In our community, as regards our huge and successful efforts to see that no one goes without food and a meal every day of the week, it's a 100% "religious" (Christian) effort. Our church is one that has been at the forefront of this very good thing. I've many times served with our people and others in our Godworks Soup Kitchen meals. And, I remember inviting a local leading atheist, in a private discussion, to serve with me. He refused. Of course that's a very, very small sampling. But it appears that Putnam, of Harvard, finds what's happening on our city to be close to the norm.
Gerson: The politicization of religion by the religious right, argues Putnam, caused many young people in the 1990s to turn against religion itself, adopting the attitude: "If this is religion, I'm not interested." The social views of this younger cohort are not entirely predictable: Both the pro-life and the homosexual-rights movement have made gains. But Americans in their 20s are much more secular than the baby boomers were at the same stage of life. About 30 to 35 percent are religiously unaffiliated (designated "nones," as opposed to "nuns" -- I was initially confused). Putnam calls this "a stunning development." As many liberals suspected, the religious right was not good for religion...
...But Putnam regards the growth of the "nones" as a spike, not a permanent trend.
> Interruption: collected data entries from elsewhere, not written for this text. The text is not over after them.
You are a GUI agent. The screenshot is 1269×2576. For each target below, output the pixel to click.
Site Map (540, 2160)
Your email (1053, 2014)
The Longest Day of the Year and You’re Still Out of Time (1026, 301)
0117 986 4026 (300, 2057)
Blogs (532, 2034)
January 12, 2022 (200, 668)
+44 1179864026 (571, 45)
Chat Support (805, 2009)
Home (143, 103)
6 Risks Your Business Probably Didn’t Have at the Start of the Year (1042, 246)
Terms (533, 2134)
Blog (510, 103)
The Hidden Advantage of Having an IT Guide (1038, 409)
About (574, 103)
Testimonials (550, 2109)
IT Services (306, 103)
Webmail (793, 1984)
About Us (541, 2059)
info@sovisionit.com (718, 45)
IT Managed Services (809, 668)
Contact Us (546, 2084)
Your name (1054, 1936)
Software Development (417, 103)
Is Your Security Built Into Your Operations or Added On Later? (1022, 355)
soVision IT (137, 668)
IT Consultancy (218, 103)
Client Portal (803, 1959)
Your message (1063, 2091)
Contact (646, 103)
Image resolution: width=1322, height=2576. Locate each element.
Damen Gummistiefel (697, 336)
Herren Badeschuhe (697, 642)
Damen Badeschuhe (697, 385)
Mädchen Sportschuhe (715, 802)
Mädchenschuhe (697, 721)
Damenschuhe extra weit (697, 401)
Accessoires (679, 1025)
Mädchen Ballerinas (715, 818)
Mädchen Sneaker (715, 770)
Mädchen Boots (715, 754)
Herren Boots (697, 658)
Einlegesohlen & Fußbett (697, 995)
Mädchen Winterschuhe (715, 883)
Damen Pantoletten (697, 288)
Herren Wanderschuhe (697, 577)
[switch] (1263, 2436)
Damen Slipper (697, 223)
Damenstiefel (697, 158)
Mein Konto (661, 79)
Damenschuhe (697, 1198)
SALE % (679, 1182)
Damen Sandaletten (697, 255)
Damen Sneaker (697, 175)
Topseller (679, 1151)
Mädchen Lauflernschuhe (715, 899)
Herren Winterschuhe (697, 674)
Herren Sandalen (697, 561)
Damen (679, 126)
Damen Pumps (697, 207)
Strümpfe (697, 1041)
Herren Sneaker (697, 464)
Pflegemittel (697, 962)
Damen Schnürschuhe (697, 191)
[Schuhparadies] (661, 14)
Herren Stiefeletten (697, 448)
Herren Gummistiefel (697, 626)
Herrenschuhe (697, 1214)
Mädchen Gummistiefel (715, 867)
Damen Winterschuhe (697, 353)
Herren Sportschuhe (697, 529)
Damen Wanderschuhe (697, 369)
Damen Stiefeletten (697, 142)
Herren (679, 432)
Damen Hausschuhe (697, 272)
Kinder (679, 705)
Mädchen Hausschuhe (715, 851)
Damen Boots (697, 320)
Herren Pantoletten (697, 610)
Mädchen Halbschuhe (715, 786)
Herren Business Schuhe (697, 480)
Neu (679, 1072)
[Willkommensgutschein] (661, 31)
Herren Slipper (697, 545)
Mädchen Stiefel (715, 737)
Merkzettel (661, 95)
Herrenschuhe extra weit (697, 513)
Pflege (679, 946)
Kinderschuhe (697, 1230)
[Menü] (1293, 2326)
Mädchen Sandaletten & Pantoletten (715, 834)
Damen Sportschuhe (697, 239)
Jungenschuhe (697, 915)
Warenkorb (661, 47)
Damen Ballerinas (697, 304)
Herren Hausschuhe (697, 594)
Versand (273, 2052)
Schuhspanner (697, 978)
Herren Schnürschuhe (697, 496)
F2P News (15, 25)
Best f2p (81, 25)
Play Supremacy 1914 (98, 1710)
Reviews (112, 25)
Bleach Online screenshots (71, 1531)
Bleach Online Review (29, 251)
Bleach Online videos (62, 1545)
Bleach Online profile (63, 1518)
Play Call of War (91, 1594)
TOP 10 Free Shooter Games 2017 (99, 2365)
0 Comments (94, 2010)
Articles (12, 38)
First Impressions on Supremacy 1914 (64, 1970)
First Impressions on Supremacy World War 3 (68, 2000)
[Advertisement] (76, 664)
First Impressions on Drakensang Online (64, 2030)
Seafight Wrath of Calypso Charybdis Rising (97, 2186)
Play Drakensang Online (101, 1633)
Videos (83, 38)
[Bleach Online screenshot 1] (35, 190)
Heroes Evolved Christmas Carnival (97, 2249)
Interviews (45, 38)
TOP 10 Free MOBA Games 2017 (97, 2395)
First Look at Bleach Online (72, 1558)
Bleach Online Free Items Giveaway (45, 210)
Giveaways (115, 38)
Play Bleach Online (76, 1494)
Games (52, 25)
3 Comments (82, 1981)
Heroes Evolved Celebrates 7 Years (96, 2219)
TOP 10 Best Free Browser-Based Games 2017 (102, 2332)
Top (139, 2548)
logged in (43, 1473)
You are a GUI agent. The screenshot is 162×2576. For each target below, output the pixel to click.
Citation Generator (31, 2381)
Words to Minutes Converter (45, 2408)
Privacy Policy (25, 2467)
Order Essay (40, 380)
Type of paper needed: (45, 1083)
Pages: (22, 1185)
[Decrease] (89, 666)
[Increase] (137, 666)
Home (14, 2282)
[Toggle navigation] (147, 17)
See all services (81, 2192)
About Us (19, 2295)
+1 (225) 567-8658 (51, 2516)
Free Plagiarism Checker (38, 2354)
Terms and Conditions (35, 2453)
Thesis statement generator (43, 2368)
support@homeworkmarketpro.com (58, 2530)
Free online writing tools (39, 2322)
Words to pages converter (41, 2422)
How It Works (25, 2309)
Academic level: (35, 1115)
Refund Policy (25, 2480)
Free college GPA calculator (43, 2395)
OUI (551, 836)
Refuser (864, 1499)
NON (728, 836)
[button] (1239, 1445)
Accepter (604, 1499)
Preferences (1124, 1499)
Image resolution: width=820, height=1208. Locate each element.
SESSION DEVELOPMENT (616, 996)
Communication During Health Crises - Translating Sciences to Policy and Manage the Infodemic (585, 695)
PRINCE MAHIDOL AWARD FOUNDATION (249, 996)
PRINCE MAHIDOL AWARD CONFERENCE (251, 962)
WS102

The young, in general, are not committed secularists. "They are not in church, but they might be if a church weren't like the religious right. . . . There are almost certain to be religious entrepreneurs to fill that niche with a moderate evangelical religion, without political overtones."
This rings true to me. The 70-100 philosophy students I teach every year, while incerasingly uninterested in Christian and religious politics, are overwhelmingly, even phenomenally, interested in "religious" things like talking about God, spirituality-issues, and so on. My interaction with college students has generated countless phone and personal (over coffee :)) conversations.